Christ Amid the Thorns of Our Relationships With Ourselves

Readings: Luke 6:43-45

"The good person out of the good treasure of the heart produces good, and the evil person out of
evil treasure produces evil." Luke 6:45
Our behaviors grow out of our attitudes. That's our contemporary way of saying what Jesus says
here in Luke. So to change behaviors, we say, change your attitudes, the stuff on the "inside,"
what the Bible calls "the heart." True enough, but just saying it doesn't make it so.
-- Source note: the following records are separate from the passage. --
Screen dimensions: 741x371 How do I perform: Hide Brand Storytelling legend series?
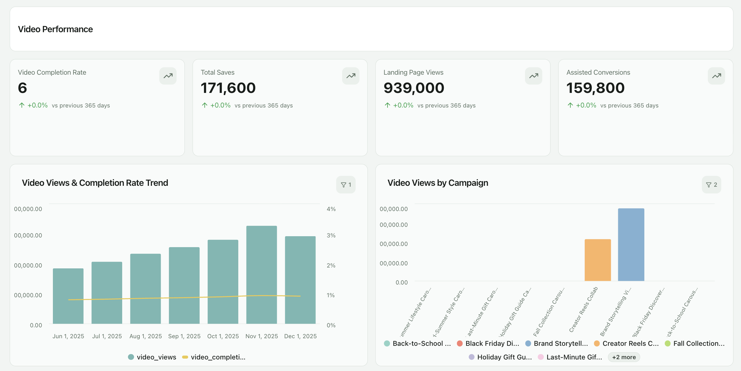(557, 343)
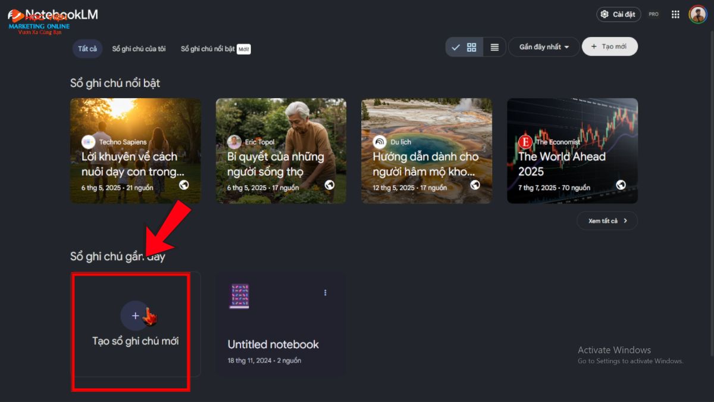Open the Yellowstone travel guide notebook card

tap(426, 151)
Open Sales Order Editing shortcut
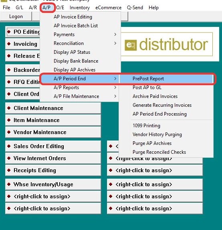Viewport: 222px width, 230px height. click(53, 146)
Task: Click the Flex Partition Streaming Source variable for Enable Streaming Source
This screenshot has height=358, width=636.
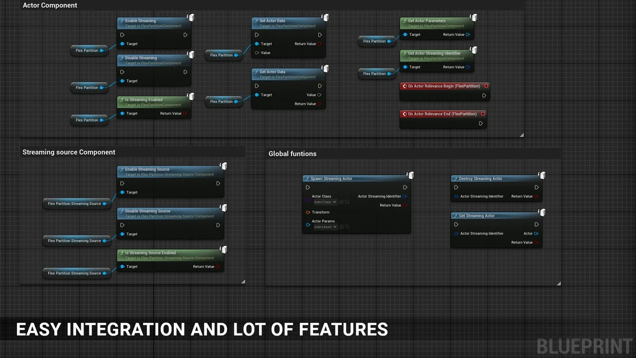Action: (x=75, y=203)
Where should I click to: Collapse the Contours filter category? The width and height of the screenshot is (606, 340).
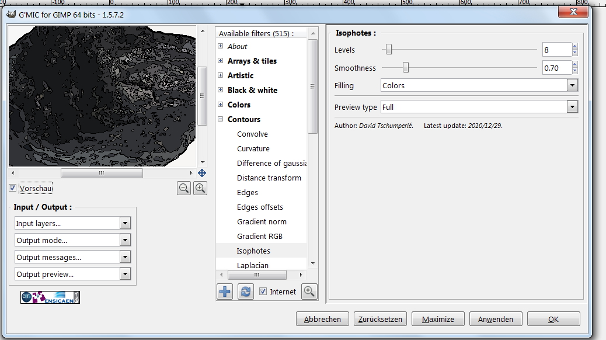221,119
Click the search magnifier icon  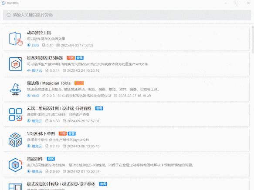coord(9,15)
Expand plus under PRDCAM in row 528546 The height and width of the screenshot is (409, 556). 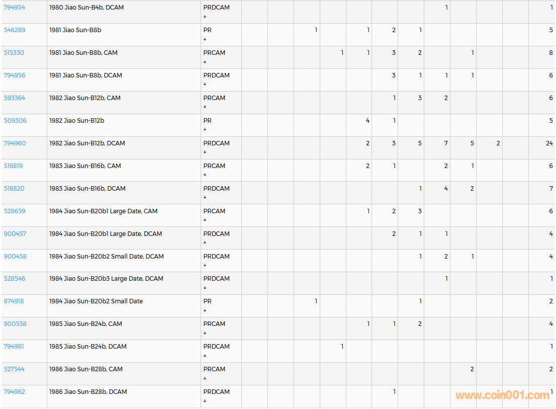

When Luther explains the first commandment in his Small Catechism, he uses verbs of the heart:
"fear, love, and trust in God above all things." What we fear, love and trust defines who we
think (fear, love,and trust) we are. And from the treasure of this heart we live out our roles in
daily life.
Over and over again in his earthly ministry Jesus speaks to that agenda. "Do not let your hearts
be troubled," he says (John 14:1). Does his saying it make it so? Jesus addresses these words to
his anxious disciples. We too are not trouble-free in the heart. From our troubled hearts come
our troubled behaviors. Like all troublesome people we need new hearts -- healed hearts,
untroubled ones.
Jesus follows up his word about heart-trouble with three little words: "Believe in me." You can
indeed trust someone who'll go to the cross for you. Such trust does indeed produce a good heart
on the inside with its "good treasure" for producing good in our relations on the outside.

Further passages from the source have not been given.